Rule 15(c)(1)(C)(1) does not require actual service of process on the party sought to be added in order to satisfy the notice requirement. Singletary v. Pa. Dep't of Corrs., 266 F.3d 186, 195 (3d Cir. 2001). Notice requires only knowledge of the existence of the action, not its institution. FED. R. CIV. P. 15(c)(1)(C)(i) advisory committee's note to 2007 amendment ("What counts is that the party to be brought in have notice of the existence of the action, whether or not the notice includes details as to its 'institution.'").

Notice can be imputed either under the shared attorney method, or the identity of interest method. Singletary, 266 F.3d at 196. The shared attorney method requires that, "when an originally named party and the party who is sought to be added are represented by the same attorney, the attorney is likely to have communicated to the latter party that he may very well be joined in the action." Id. Williamson, Luciano, Halensik were not represented by defense counsel within the first 120 days and are not currently represented by the same attorney as the original Defendants. Therefore, notice cannot be imputed to Williamson, Luciano, Halensik under the shared attorney method.

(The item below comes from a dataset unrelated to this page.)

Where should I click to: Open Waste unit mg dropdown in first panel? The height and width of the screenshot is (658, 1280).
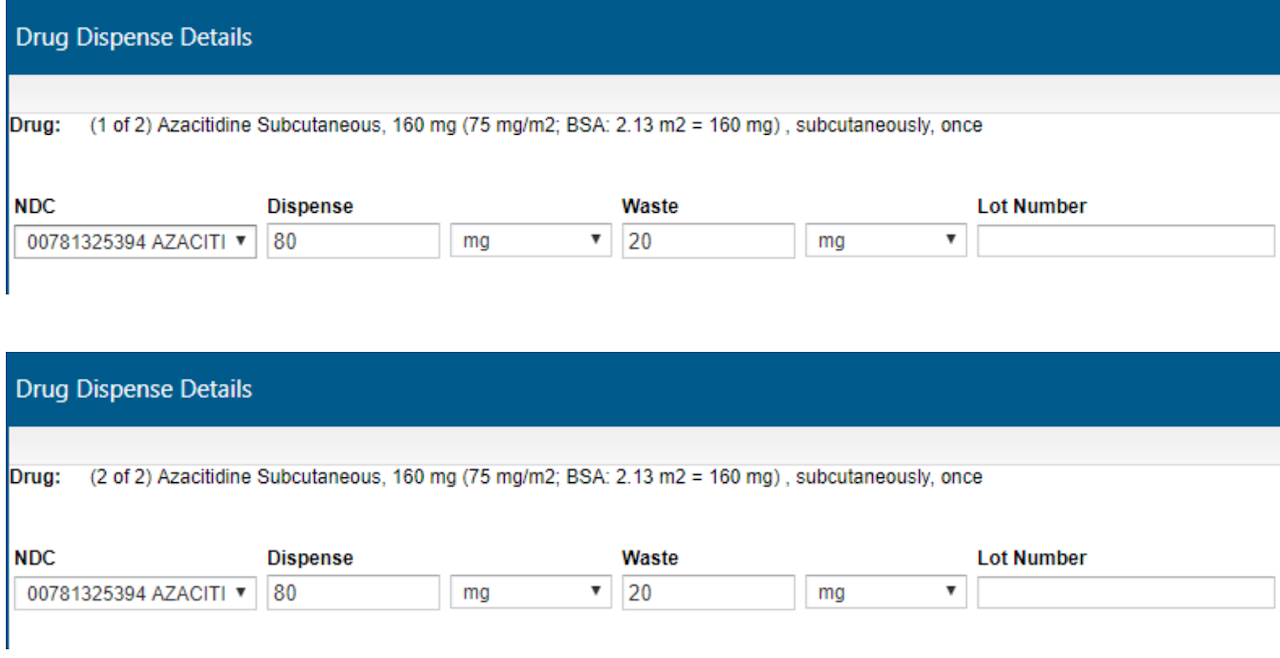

At the time Plaintiff filed his original complaint, Rule 4(m) provided 120 days for service. In December 2015, the Advisory Committee on Civil Rules implemented amendments to Rule 4(m), shortening the period for service from 120 days to 90 days. --------

Under the identity of interest method, notice is imputed to parties that "are so closely related in their business operations or other activities that the institution of an action against one serves to provide notice of the litigation to the other." Id. at 197 (quoting 6A Charles A. Wright, Federal Practice and Procedure § 1499, at 146 (2d ed. 1990)); see also Garvin, 354 F.3d at 223. Generally, "a non-management employee...does not share a sufficient nexus of interests with his or her employer so that notice given to the employer can be imputed to the employee for Rule [15(c)(1)(C)(i)] purposes." Singletary, 266 F.3d at 200. However, additional facts may permit the inference that notice was actually received. Id.

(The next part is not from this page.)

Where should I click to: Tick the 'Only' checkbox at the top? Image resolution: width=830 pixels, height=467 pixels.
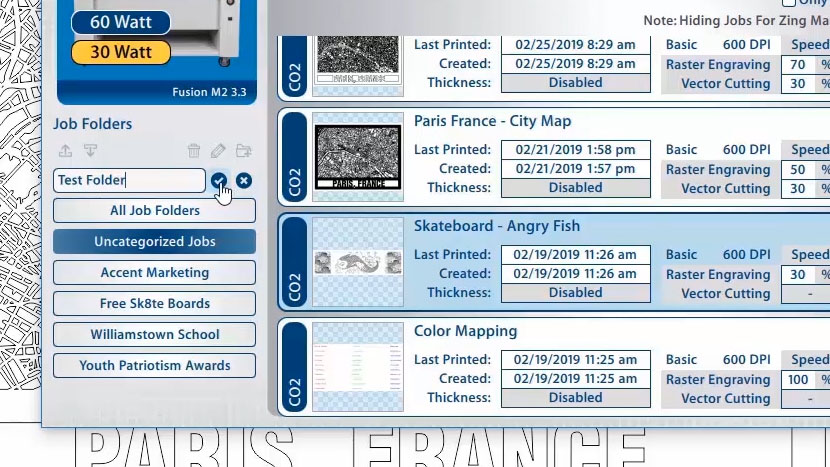point(789,4)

In Singletary, the Court discussed a First Circuit case where a newly added defendant prison guard had witnessed the plaintiff's stabbing by other inmates, assisted in the subsequent investigation, and had continued guarding the plaintiff. Id. at 198 (citing Ayala Serrano v. Lebron Gonzalez, 909 F.2d 8 (1st Cir. 1990)). The First Circuit imputed notice to the prison guard, and noted that the originally named defendants were the prison guard's superiors, the guard was present during the stabbing, and the guard continued to work in the plaintiff's housing unit. Id. (citing Ayala Serrano, 909 F.2d at 13). The First Circuit held that "it is entirely reasonable to assume that [the prison guard] was notified or knew of the lawsuit commenced by [the prisoner] as a result of the assault." Id. at 13.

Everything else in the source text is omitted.